The past brought me to where and who i am now. It has made me a better person. Looking back, i am very happy that i have gained a lot of essentail values, most importantly the value of forgiveness. Not just to the people who hurt me, but also to myself. I was able to realize that i am only human, like everybody else. So instead of fighting back, silence and forgiveness are the best weapons for the pain. That the world is too small. That life is too short.
We can never undo our pasts. But we always have our tomorrows to do better.
It gets blurry and unclear sometimes. Punishing ourselves with the mistakes we’ve done. Comparing our lives to others. Judging and holding grudges.
But i guess time has a way of letting us look back, smile and let go of the things that made us weak. That everything happens for a reason and that no matter how hard you try to want to change your past, it wont let you. And you wont be able to move on until you forgive yourself and strive harder to make things better.
Then you try to turn the pages of your book and make more beautiful moments, leaving the marks of your unpretty past. And stop thinking about the things you cannot change. And being ready for change. You will learn to walk through everything and move on with life, knowing that you have another tomorrow to live.
You will realize how your life changed from then. Smile and laugh about the silliest things that made you cry yesterday. You’ll see a better person inside you, with a peace of mind that you know you are not perfect but you are better than what other people think of you.
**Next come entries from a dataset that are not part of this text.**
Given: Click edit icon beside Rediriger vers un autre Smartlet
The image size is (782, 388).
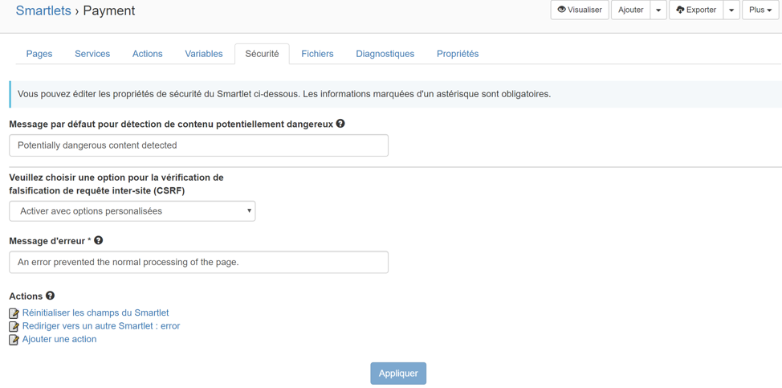Looking at the screenshot, I should pos(14,327).
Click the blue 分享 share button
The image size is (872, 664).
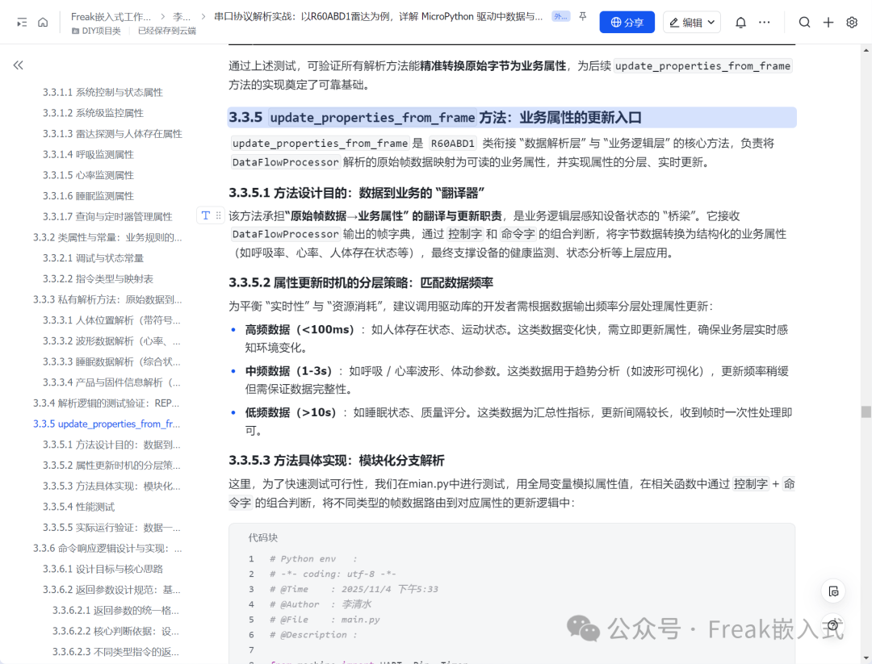click(x=627, y=23)
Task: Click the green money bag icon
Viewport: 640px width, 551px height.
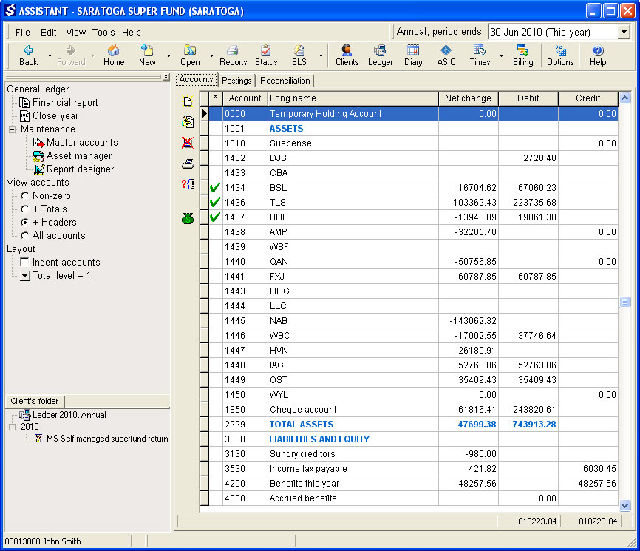Action: click(x=188, y=218)
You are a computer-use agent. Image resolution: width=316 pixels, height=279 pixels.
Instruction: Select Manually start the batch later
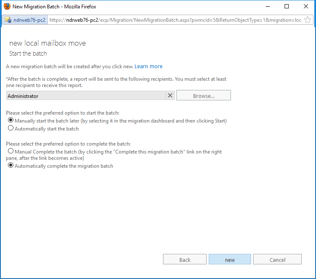coord(10,120)
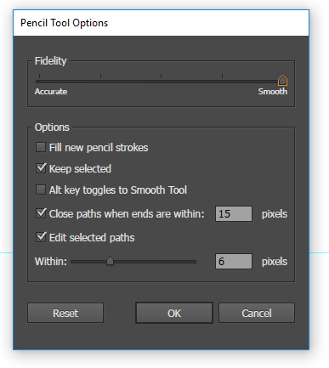The width and height of the screenshot is (329, 368).
Task: Uncheck Edit selected paths checkbox
Action: (41, 237)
You can sleep soundly at night because you know you made the right choice to get up and move on with what life gave you. That at some point in your life you fell, but you were able to get up and turn things around.
Life will teach us these valuable lessons in such a way that we will surely remember, sometimes we learn these lessons the hard way. But what matters is how much we try to do our best in order to be better. Our pasts will not dictate our future. So we must let go and stop torturing ourselves with the past. Keep moving forward.
Let’s be happy 🙂 cheers to beautiful tomorrows and happy endings!